[ACTIVITY] Each line below should be repeated exactly as written, with no pictures carried over.

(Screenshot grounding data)

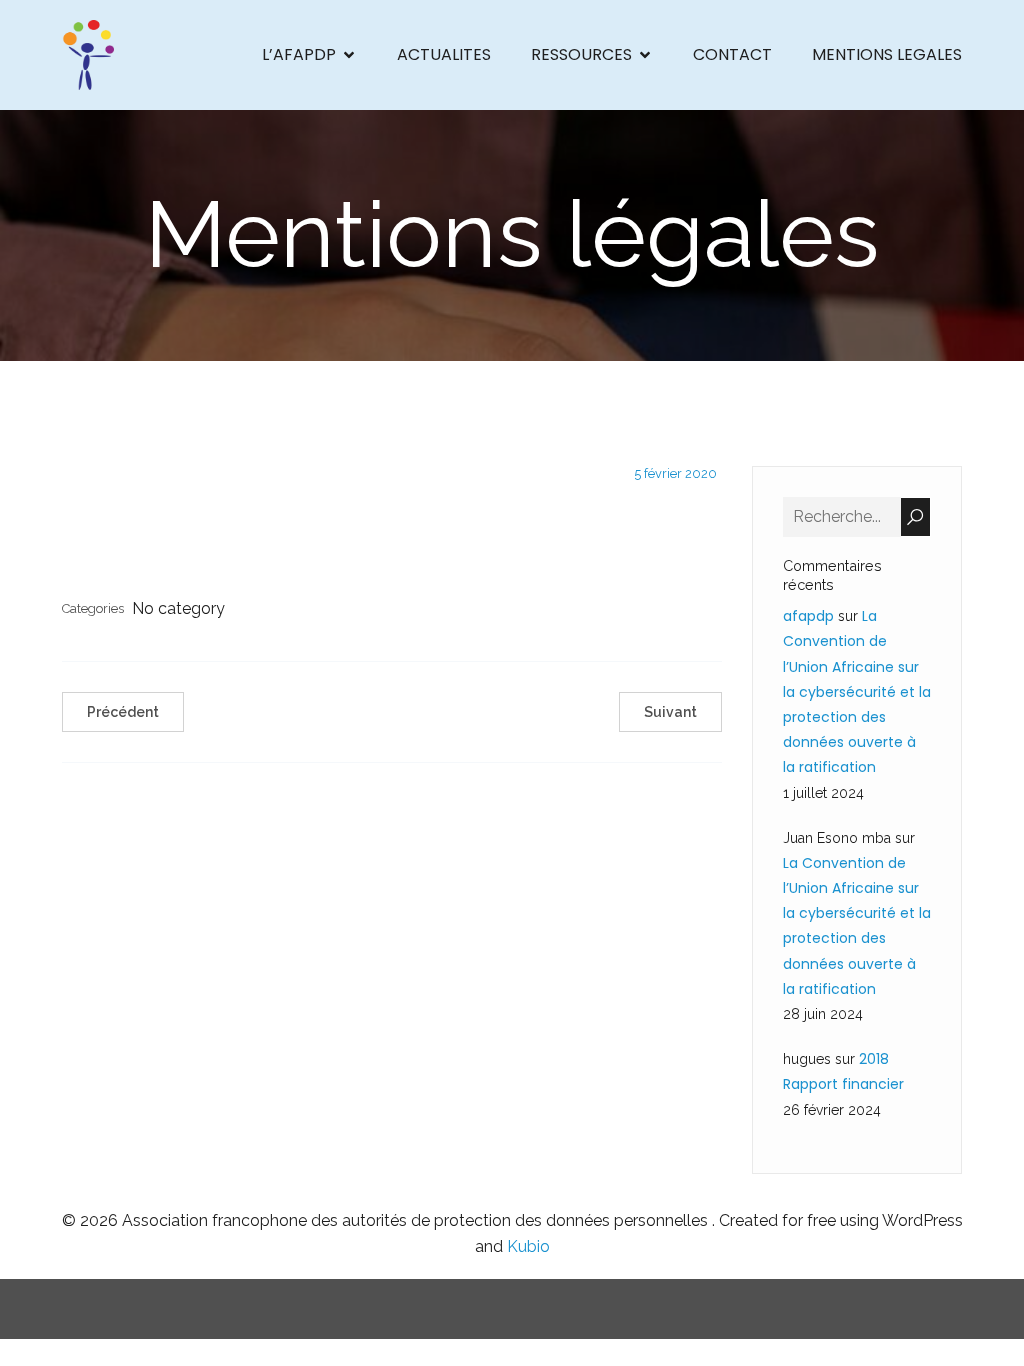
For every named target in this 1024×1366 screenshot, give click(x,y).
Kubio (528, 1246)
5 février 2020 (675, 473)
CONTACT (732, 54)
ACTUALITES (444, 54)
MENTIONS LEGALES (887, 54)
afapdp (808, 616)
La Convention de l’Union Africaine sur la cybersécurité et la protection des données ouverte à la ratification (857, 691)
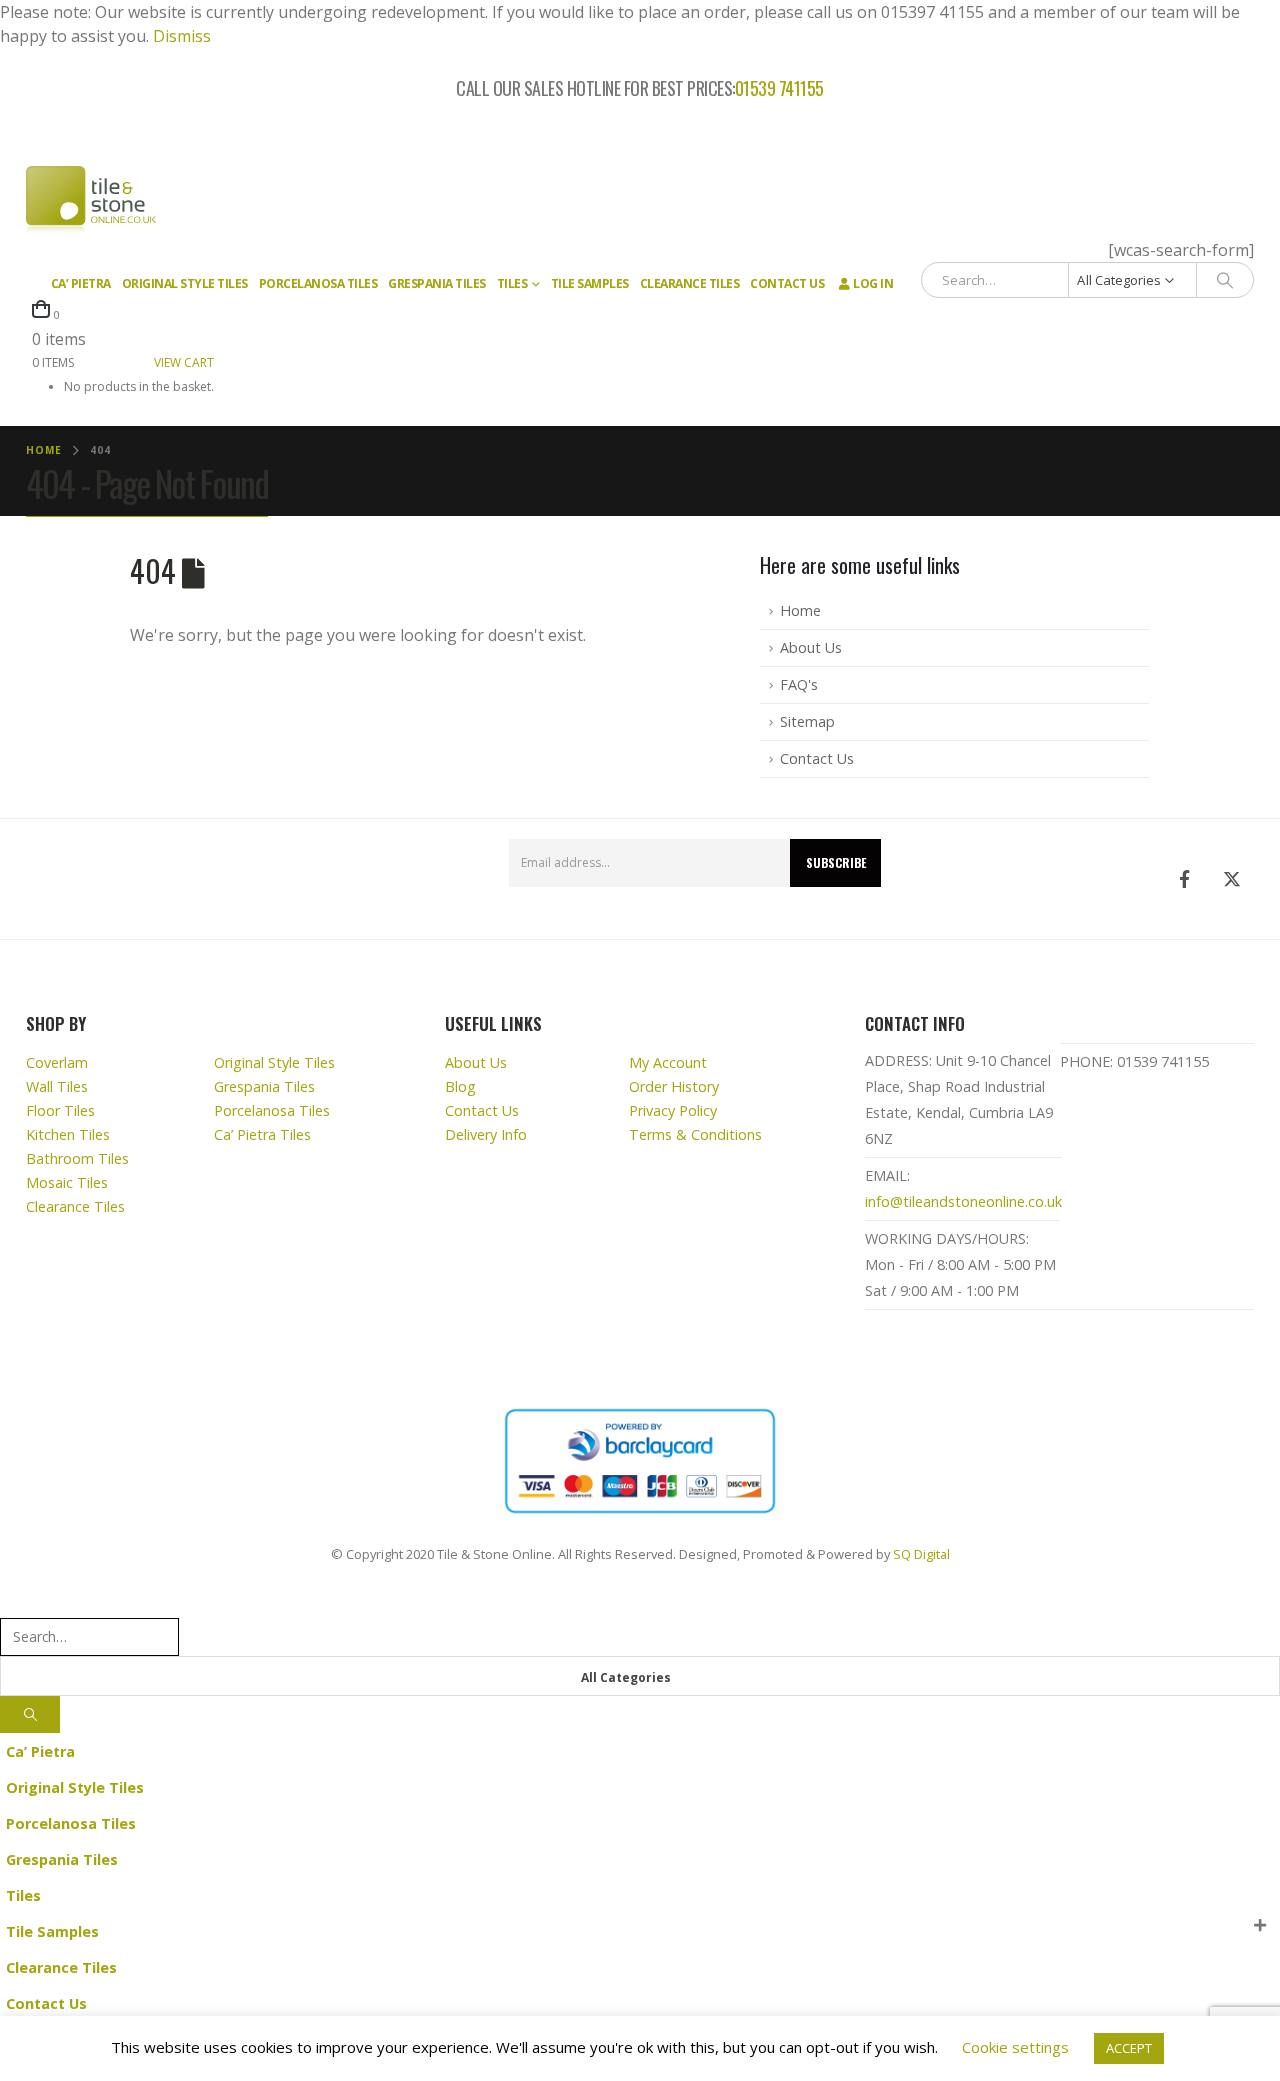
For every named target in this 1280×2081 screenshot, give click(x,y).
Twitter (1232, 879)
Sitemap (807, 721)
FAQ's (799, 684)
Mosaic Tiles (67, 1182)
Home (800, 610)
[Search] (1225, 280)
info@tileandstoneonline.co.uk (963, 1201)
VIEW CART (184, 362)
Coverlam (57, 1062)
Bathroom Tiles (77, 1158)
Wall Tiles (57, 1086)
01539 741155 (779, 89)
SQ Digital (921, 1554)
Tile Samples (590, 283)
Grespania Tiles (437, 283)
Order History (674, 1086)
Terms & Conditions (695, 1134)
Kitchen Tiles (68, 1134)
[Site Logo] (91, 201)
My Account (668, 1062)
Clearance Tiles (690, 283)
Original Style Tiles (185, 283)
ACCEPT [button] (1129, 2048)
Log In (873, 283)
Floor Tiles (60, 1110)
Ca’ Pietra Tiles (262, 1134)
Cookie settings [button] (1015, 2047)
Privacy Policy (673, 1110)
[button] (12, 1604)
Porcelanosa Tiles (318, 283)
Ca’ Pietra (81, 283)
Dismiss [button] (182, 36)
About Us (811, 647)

[THE ANSWER]
For every named target in this 1024×1366 screenshot, give click(x,y).
Kubio (528, 1246)
5 février 2020 (675, 473)
CONTACT (732, 54)
ACTUALITES (444, 54)
MENTIONS LEGALES (887, 54)
afapdp (808, 616)
La Convention de l’Union Africaine sur la cybersécurité et la protection des données ouverte à la ratification (857, 691)
For every named target in this 1280×2081 screenshot, give click(x,y).
Twitter (1232, 879)
Sitemap (807, 721)
FAQ's (799, 684)
Mosaic Tiles (67, 1182)
Home (800, 610)
[Search] (1225, 280)
info@tileandstoneonline.co.uk (963, 1201)
VIEW CART (184, 362)
Coverlam (57, 1062)
Bathroom Tiles (77, 1158)
Wall Tiles (57, 1086)
01539 741155 (779, 89)
SQ Digital (921, 1554)
Tile Samples (590, 283)
Grespania Tiles (437, 283)
Order History (674, 1086)
Terms & Conditions (695, 1134)
Kitchen Tiles (68, 1134)
[Site Logo] (91, 201)
My Account (668, 1062)
Clearance Tiles (690, 283)
Original Style Tiles (185, 283)
ACCEPT [button] (1129, 2048)
Log In (873, 283)
Floor Tiles (60, 1110)
Ca’ Pietra Tiles (262, 1134)
Cookie settings [button] (1015, 2047)
Privacy Policy (673, 1110)
[button] (12, 1604)
Porcelanosa Tiles (318, 283)
Ca’ Pietra (81, 283)
Dismiss [button] (182, 36)
About Us (811, 647)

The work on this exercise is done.